## Task statement:
Set down exactly the lines in the records below that run from the line with "This screenshot has width=450, height=282." to the line with "This screenshot has height=245, width=539.", inclusive, and nothing more.

[Dataset records]
++++++

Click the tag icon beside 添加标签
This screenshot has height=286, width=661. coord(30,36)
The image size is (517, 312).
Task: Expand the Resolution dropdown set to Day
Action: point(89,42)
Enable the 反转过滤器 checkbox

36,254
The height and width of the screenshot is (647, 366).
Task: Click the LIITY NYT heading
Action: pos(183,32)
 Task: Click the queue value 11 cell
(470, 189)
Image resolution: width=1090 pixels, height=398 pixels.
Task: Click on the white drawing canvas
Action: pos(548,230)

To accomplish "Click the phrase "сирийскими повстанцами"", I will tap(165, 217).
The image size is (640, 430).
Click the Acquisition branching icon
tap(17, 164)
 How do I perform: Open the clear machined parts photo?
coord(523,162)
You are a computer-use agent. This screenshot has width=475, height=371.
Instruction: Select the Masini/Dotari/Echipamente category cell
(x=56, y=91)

++++++

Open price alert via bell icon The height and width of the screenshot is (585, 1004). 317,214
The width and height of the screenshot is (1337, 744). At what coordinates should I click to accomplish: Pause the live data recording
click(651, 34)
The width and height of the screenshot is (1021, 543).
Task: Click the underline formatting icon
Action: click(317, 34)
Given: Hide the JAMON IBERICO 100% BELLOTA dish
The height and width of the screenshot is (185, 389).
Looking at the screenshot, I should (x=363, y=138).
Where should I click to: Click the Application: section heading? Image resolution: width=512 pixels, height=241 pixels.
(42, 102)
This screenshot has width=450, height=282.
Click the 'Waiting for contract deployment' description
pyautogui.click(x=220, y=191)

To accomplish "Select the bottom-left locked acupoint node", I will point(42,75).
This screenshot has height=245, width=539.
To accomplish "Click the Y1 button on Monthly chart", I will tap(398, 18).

++++++

## Written solution:
This screenshot has width=450, height=282.
Click the 'Waiting for contract deployment' description
pyautogui.click(x=220, y=191)

To accomplish "Select the bottom-left locked acupoint node", I will point(42,75).
This screenshot has height=245, width=539.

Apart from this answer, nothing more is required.